Exams don’t bite…
Throughout a student’s school career, many tasks are expected of them. In lower grades, a student is required to do homework, listen in class without horseplay and retain material for testing purposes. Normally, this test is multiple choices, short answer or matching or a combination of these styles. When a student moves up to high school and then on to university level, a higher level of work is expected of them. Not only must they perform all tasks learned from years before, but also show better understanding of the material by writing reflective essays during exams. There are a few steps to this process. If followed step by step, writing essays during exams might not frighten you as much as before.
1. Check the instructions
(psst… this is the no.1 place students go wrong!)
Although a simple concept, this step is often overlooked. Reading the exam paper instructions may provide a bit of insight into what the exam board is really looking for in a response. Common headings that one might find in the instructions area include, “Discuss the similarities or differences” or “Define and explain”. The instructions give you a lead into the organization of your topic. For instance, if the topic is to discuss similarities and differences then you know how to format your ideas.
Aside from clues as to what’s expected of you, you may find you don’t have to answer all of the questions. This is the number 1 place students go wrong – common mistakes are trying to answer everything then running out of time, or answering the wrong combination from different sections of the paper. Don’t lose marks – spend a few minutes checking and double checking what’s being asked of you.
2. Write a good introduction
A good introduction is the key to expressing your ideas clearly and effectively. In the introduction paragraph, you are going to tell the reader about your essay. You will include a thesis statement i.e. a statement that clarifies the main idea of the rest of the essay. Along with the thesis statement, you must include a couple of supporting sentences that just touch on your essay. Avoid too much detail in the introduction. Keep it brief.
You’ll be surprised how many marks this introduction paragraph can be worth. It shows you understand the question and sets the scene for where your answer is heading.
3. Make an essay plan
(it’ll save time, honest!)
A plan will also help you organize your thoughts. You can do this by jotting keywords as you brainstorm your topic or you can try a more regulated approach, an outline. An outline is a great tool when writing. Your outline main topics correspond with your paragraphs. Just keep an eye on your time though as outlines can take a little longer than a simple bulleted list.
After completing your planning, you can simply turn your paragraph ideas into sentences. Again, do not spend too much time on this because it could cause you to rush your actual essay.
4. Present the 3 steps of an argument
Learn how to make your point
- The first step of this process is to establish clearly what your issue or argument is before putting it into words. The introduction alerts the reader of the general subject matter but you must hone in on your specific issue or argument. You must be clear if you want your essay to be clear.

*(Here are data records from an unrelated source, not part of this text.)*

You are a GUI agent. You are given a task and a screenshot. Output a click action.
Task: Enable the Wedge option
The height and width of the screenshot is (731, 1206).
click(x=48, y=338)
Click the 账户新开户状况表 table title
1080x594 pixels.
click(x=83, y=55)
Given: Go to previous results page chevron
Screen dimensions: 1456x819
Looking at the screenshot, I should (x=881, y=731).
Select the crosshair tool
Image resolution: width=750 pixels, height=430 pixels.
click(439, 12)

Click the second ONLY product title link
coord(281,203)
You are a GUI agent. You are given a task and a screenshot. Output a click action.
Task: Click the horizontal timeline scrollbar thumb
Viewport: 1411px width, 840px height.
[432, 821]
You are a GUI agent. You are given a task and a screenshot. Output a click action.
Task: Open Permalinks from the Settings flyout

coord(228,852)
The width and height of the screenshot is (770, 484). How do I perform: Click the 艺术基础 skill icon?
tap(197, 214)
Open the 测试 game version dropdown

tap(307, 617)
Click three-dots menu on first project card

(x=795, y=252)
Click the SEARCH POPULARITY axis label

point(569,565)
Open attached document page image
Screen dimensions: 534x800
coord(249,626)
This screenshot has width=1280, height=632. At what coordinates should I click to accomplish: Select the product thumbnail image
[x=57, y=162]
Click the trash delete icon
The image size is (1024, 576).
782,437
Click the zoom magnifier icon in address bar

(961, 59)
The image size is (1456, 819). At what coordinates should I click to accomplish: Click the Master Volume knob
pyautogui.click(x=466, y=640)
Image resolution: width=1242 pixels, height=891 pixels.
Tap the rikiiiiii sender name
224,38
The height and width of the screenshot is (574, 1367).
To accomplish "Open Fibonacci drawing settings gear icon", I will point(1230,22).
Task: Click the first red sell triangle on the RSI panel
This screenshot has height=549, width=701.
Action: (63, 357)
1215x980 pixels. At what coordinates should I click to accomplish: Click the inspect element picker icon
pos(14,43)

- After completing Step 1, you should have a clear argument. Now it is time to explain this argument and state your supporting details to back your stance. Be sure to thoroughly explain your point.
- The third step is to look at your thesis statement and argument critically. This is an opportunity to use your critical thinking to make conclusions and insights about your topic that have not been previously made. This is also called the analysis and is the most tedious step. However, it’s also the step that picks up the most marks! Extensive critical analysis is what earns the higher grades.
5. Reach a conclusion
Don’t forget to spell out your exact position on the issue in hand
The conclusion has basically the same purpose as an introduction in an essay. The introduction tells the reader what you are going to write and the conclusion summarizes for the reader what was just read. It needs to sum up your argument and supporting information into a clear, concise paragraph. You should also include why your argument is strong or weak or why you can or cannot justify it.
6. Write lots
But don’t waffle…
Write as much as necessary to get your ideas across but avoid fluff – unnecessary information used to fill up paper. Try to use a large vocabulary and the clearest words available to express every idea. Make sure to adequately cover all your points because if not, you may not score as well.
If you’re not sure whether to include an idea or area, and you have the time, include it anyway.
7. Make sure you’ve answered the question
Hopefully you read your question and then read your completed essay and you are smiling. This is because your question was answered concisely and completely. You are now finished and expecting a good grade. If your essay does not answer the question asked, you better fix your essay or your grade may suffer.
The most important point here is, you MUST answer the exact question being asked, specifically. Examples:
- If the question is “Does the….”, you must spell out “Yes it does because…” or “No it doesn’t because…” or “It is impossible to say whether it does or doesn’t because…”
- If the question is “To what extent does…”, you must spell out the extent to which something is true, and when it becomes false.
…and so on. Don’t assume your answer is obvious from what you have written earlier. Imagine someone came to you at the end of the exam and asked, “I think I have your point of view on this question, but just to be sure, can you spell it out for me in a sentence or two?”.